Her face cleared. She exhaled. “It does look like Sarah Bernhardt, doesn’t it?”
“Absolutely.”
Monsieur Santi approached again, a disapproving look on his face. “Young man, this is not a museum. You come in here all of the time and never buy.”
“I’m sorry, monsieur.” I put a hand against Clare’s back, just barely brushing the linen of her jacket. “Please, let’s go.”
To my surprise, she leaned into my hand. “Luc, please take me home,” she whispered. “Take me back to Mille Mots.”
—
I used the money Maman had pressed on me for an omnibus to the Gare du Nord. Clare looked as though she’d blow away across the Seine.
On the train we sat next to each other, knees touching. She kept herself tightly wrapped in her jacket, wrapped in her thoughts. I whistled a little Scott Joplin, to make her smile, but she stared at her hands in her lap.
There was nothing waiting at Railleuse station to give us a ride back to Mille Mots. “Can you walk?” I asked her.

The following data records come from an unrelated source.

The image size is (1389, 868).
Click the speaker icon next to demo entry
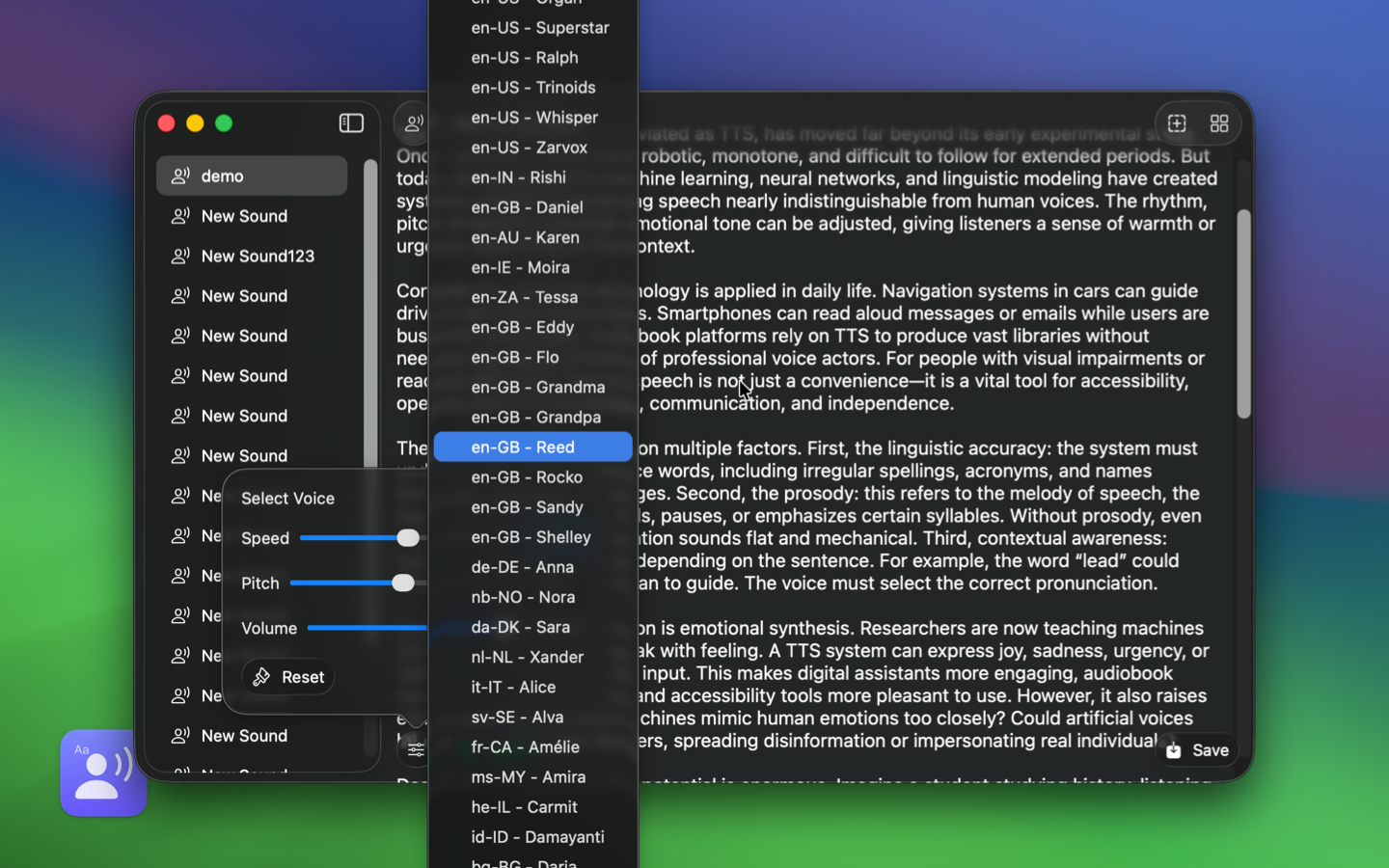point(180,176)
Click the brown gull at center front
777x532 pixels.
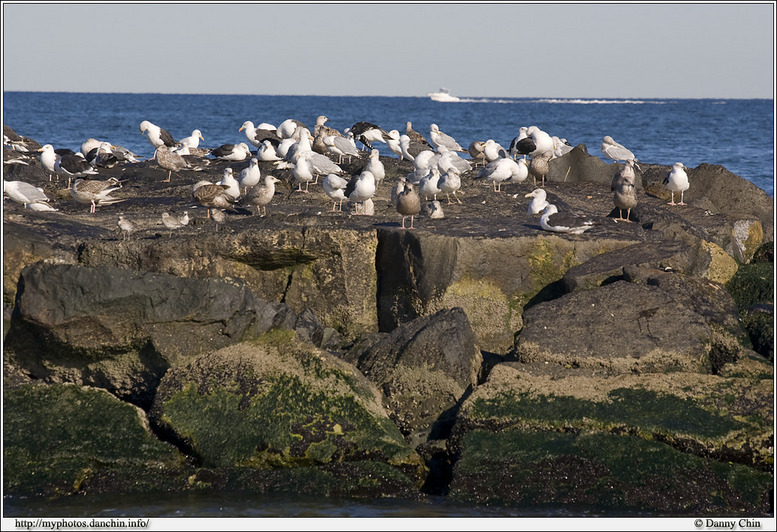(407, 202)
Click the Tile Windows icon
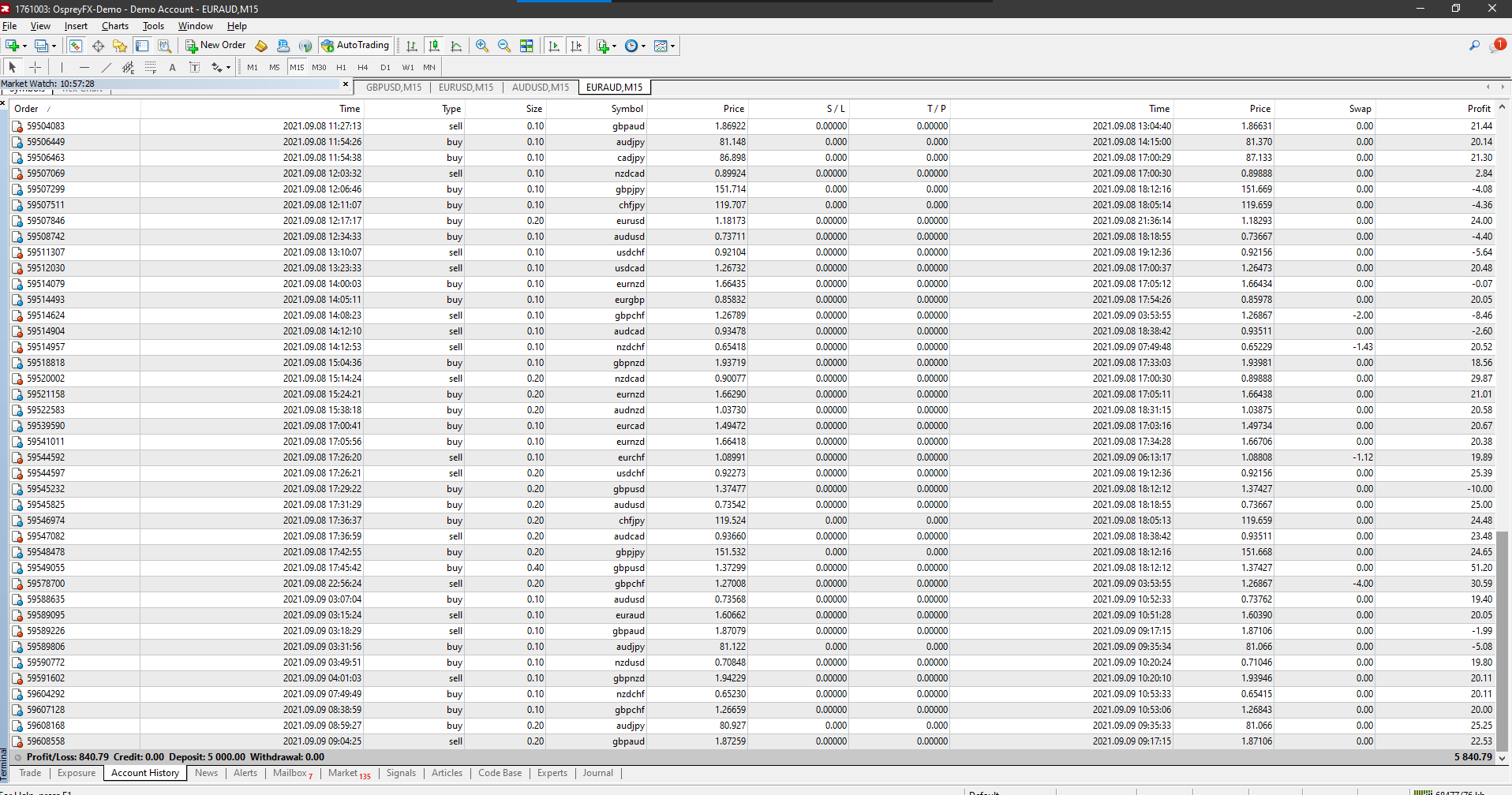 click(x=526, y=46)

“Unless you have another omnibus tucked in your pocket.” A ghost of a joke, but it gave me hope.
We walked along the ridge that led to Enété village. I asked if she wanted to stop, to rest for a while, but she didn’t say a word. In the village, I led her to a bench in the shade outside the smithy and sat her down, brought her a cidre to drink, but she hardly touched it. From within one of the houses someone played an accordion.
“Do you like the music?” I wanted a conversation. She just sighed, so slight it was nothing more than a flutter of her shoulders.

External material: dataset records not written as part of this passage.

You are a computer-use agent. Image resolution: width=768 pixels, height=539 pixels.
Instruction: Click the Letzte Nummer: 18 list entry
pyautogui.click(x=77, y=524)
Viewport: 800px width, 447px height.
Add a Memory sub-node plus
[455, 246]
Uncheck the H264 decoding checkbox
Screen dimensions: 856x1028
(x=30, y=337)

Her silence unnerved me, so, as we walked on, I narrated. I told her how I’d roll down the ridge as a boy, for the grass stains as much as for the spinning feeling. I told her how I’d tag along with Marthe when she came to market in Enété. She’d buy me sugared beans that I’d eat out of a paper twist and then I’d help her carry home the sack of parsnips or fish or summer plums. I pointed out to Clare all of the trees and fence posts I’d once insisted on stopping at to rest, not because I was weary, but because I always knew Marthe was. I told her how Papa bought me my first tennis racket and how I spent all summer marching up and down the Enété road, hoping to show it off to passing farm wagons. I showed her the rock where I’d been bitten by a spider and the poplar tree where I’d had my first kiss.
She stopped at that, and I broke off my nervous rambling. She went under the tree, back against the trunk, and looked up into the branches. A mourning dove cooed. I couldn’t read her face. “Luc,” she said suddenly, “if I ask you a question, will you tell me the whole and complete truth?”
Could a girl ask a more terrifying question? I followed her under the tree. “That depends.”
Her body went rigid. “It shouldn’t. Aren’t we friends?”
“Is that the question?”
“A question.”
“Yes.”
“Then you should have no trouble being honest with me.”
I felt like saying that she hadn’t been honest all the time. I was learning to recognize that little tightening around the corners of her eyes, the way she bit her lip and avoided my gaze when I’d found her outside the Galerie Porte d’Or. Over the summer, I’d learned, in bits and pieces, how to read Clare Ross.